● **Input for this task**
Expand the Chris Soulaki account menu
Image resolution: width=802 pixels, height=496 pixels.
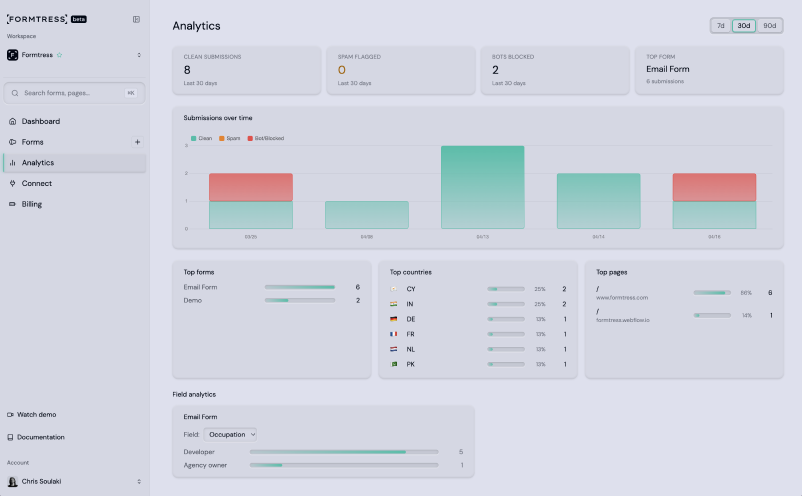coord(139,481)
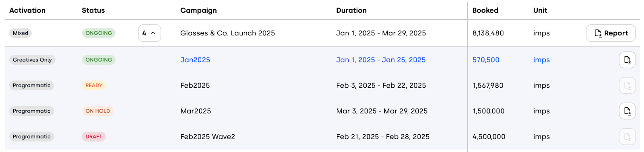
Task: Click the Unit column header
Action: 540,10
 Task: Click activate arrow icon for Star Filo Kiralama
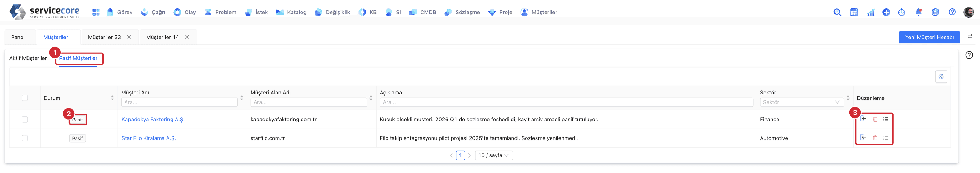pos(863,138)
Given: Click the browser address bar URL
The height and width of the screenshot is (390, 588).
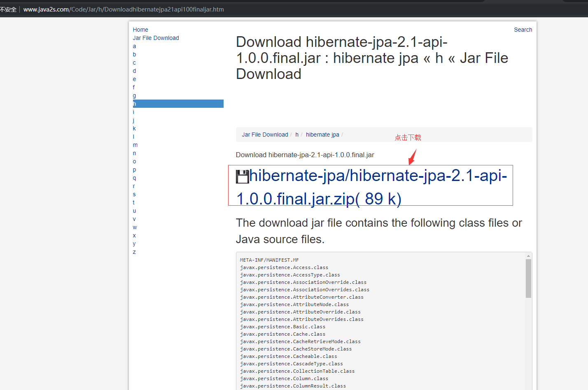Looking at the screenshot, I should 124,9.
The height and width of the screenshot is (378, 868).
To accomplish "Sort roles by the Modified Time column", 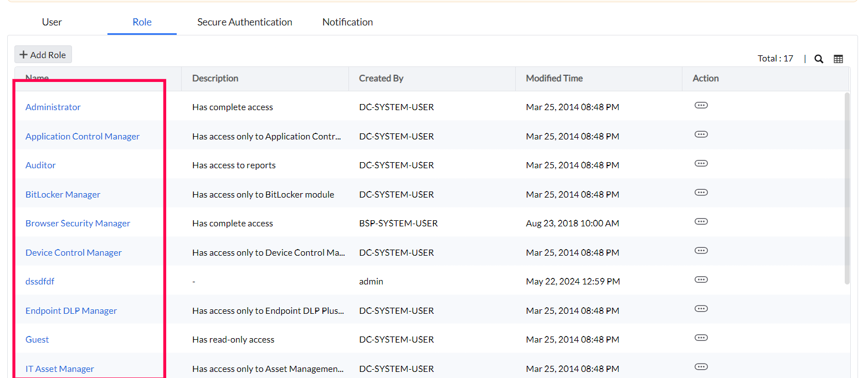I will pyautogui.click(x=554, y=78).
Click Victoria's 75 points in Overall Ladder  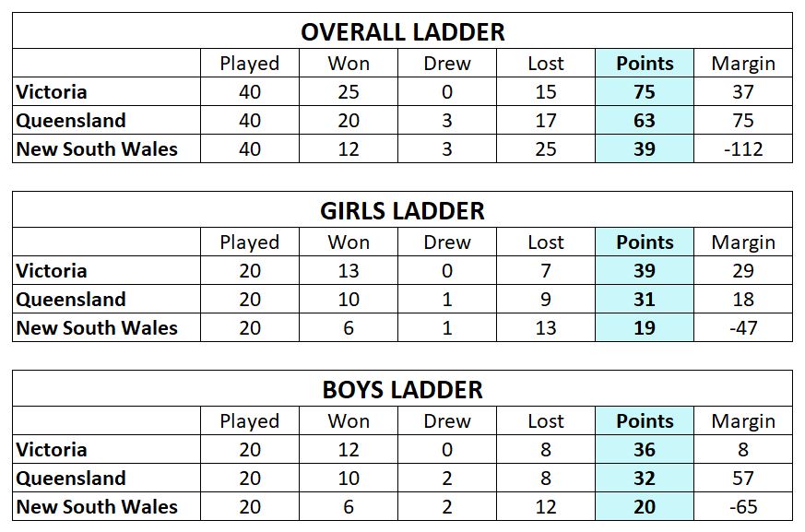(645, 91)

● **Exercise requirements**
Set down word for word the lines from the opening of the entries above through the line that contains "The height and width of the screenshot is (378, 868).", and omit every picture.

● **Result for this exercise**
Expand the Chris Soulaki account menu
Image resolution: width=802 pixels, height=496 pixels.
coord(139,481)
Task: Click the Unit column header
Action: 540,10
 Task: Click activate arrow icon for Star Filo Kiralama
pos(863,138)
Given: Click the browser address bar URL
The height and width of the screenshot is (390, 588).
Looking at the screenshot, I should 124,9.
The height and width of the screenshot is (378, 868).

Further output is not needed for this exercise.